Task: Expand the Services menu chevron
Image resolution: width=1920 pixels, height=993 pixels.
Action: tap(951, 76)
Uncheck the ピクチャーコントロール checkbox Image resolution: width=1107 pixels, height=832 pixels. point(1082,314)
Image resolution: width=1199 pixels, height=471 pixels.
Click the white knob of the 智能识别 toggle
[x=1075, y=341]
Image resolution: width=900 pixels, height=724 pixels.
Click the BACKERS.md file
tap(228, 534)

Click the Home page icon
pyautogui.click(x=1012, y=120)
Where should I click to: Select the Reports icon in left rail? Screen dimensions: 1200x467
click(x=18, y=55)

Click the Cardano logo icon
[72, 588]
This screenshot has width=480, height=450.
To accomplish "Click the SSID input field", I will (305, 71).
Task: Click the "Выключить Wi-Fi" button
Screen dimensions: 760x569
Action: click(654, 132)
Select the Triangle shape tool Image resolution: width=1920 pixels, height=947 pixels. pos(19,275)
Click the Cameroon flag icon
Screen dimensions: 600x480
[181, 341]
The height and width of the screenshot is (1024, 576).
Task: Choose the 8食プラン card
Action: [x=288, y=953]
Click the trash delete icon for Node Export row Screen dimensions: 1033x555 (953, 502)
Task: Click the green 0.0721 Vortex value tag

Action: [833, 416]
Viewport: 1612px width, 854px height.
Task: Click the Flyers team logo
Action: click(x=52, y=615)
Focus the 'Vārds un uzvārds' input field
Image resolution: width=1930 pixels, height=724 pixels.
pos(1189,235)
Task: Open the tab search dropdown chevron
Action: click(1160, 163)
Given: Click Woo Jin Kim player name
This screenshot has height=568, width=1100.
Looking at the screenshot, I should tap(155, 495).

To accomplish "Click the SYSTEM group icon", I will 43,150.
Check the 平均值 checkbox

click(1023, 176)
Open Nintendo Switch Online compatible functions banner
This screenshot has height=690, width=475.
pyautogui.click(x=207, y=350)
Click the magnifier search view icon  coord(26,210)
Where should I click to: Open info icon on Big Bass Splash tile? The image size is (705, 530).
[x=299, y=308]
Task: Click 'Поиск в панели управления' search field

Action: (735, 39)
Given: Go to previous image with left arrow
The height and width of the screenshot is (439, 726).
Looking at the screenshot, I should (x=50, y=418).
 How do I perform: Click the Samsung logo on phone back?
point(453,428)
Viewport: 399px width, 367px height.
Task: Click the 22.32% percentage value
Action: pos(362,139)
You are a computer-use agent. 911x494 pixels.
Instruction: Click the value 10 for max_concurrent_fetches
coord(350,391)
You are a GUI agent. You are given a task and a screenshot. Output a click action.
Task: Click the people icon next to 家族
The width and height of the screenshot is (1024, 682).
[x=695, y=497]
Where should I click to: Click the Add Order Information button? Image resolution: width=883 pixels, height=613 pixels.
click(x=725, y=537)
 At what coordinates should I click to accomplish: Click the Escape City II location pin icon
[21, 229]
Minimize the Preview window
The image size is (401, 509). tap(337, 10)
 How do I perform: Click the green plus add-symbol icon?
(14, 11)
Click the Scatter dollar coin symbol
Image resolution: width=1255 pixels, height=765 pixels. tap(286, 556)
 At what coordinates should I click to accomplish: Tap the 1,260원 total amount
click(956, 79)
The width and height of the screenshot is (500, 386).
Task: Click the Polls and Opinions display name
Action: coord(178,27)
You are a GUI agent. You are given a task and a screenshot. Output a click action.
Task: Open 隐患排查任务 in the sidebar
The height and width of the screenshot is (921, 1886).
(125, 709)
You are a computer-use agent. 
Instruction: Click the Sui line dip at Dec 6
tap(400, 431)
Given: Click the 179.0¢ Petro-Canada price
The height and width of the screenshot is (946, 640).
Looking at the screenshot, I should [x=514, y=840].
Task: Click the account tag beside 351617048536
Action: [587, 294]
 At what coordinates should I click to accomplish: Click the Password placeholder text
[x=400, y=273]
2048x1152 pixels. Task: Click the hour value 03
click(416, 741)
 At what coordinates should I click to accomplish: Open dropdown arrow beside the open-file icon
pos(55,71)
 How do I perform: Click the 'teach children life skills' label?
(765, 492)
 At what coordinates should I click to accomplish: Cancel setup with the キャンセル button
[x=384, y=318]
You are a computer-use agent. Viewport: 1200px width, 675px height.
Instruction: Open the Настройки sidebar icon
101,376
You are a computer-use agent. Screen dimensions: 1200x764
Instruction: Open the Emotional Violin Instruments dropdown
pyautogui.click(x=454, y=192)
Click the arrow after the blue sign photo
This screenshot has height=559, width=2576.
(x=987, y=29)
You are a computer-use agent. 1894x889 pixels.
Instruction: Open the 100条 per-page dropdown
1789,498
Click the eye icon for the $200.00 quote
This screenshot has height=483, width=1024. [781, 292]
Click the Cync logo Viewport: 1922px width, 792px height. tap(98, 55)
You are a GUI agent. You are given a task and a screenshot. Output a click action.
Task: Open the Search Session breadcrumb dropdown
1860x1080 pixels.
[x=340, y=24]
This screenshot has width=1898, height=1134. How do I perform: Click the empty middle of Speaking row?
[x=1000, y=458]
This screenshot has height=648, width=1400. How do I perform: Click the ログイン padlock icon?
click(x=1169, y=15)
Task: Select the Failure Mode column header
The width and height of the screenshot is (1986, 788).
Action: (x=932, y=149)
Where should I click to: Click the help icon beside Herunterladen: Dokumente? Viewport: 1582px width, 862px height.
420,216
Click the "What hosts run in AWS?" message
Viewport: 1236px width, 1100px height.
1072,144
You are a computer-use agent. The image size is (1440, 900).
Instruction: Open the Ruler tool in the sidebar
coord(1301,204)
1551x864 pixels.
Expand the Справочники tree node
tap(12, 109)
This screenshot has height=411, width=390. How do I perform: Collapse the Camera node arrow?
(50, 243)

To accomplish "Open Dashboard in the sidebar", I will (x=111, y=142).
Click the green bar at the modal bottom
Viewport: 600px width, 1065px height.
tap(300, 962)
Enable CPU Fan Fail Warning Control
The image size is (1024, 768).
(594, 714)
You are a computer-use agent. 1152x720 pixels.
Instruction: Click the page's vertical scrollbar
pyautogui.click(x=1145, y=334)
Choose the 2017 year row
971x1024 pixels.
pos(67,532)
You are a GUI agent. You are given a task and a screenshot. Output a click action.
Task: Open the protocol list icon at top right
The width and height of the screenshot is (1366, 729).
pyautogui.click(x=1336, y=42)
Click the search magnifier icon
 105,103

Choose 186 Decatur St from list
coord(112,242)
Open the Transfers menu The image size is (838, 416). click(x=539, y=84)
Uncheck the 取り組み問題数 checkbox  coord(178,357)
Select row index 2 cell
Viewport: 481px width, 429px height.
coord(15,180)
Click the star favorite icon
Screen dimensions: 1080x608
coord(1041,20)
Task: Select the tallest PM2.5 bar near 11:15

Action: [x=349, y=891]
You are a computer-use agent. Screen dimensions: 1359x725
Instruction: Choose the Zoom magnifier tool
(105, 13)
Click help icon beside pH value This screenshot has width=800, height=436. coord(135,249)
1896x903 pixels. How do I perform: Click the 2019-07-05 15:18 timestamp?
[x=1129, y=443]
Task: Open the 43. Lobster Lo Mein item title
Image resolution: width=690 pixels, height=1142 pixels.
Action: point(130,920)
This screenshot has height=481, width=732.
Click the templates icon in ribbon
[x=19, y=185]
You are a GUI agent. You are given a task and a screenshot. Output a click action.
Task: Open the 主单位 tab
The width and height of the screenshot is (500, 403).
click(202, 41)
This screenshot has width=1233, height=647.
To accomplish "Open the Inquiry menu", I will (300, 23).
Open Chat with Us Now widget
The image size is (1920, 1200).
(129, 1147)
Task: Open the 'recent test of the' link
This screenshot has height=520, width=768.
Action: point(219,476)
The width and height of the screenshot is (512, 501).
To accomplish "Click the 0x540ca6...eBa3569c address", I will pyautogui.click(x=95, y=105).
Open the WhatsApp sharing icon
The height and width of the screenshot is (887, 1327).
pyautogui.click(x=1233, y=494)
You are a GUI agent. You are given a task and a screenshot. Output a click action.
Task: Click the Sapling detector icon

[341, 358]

________________

From the material above, set down exactly the lines starting at the one with "Uncheck the 取り組み問題数" and ending at the one with "Click help icon", end lines included.

RESULT OF THE TASK:
Uncheck the 取り組み問題数 checkbox  coord(178,357)
Select row index 2 cell
Viewport: 481px width, 429px height.
coord(15,180)
Click the star favorite icon
Screen dimensions: 1080x608
coord(1041,20)
Task: Select the tallest PM2.5 bar near 11:15

Action: [x=349, y=891]
You are a computer-use agent. Screen dimensions: 1359x725
Instruction: Choose the Zoom magnifier tool
(105, 13)
Click help icon beside pH value This screenshot has width=800, height=436. coord(135,249)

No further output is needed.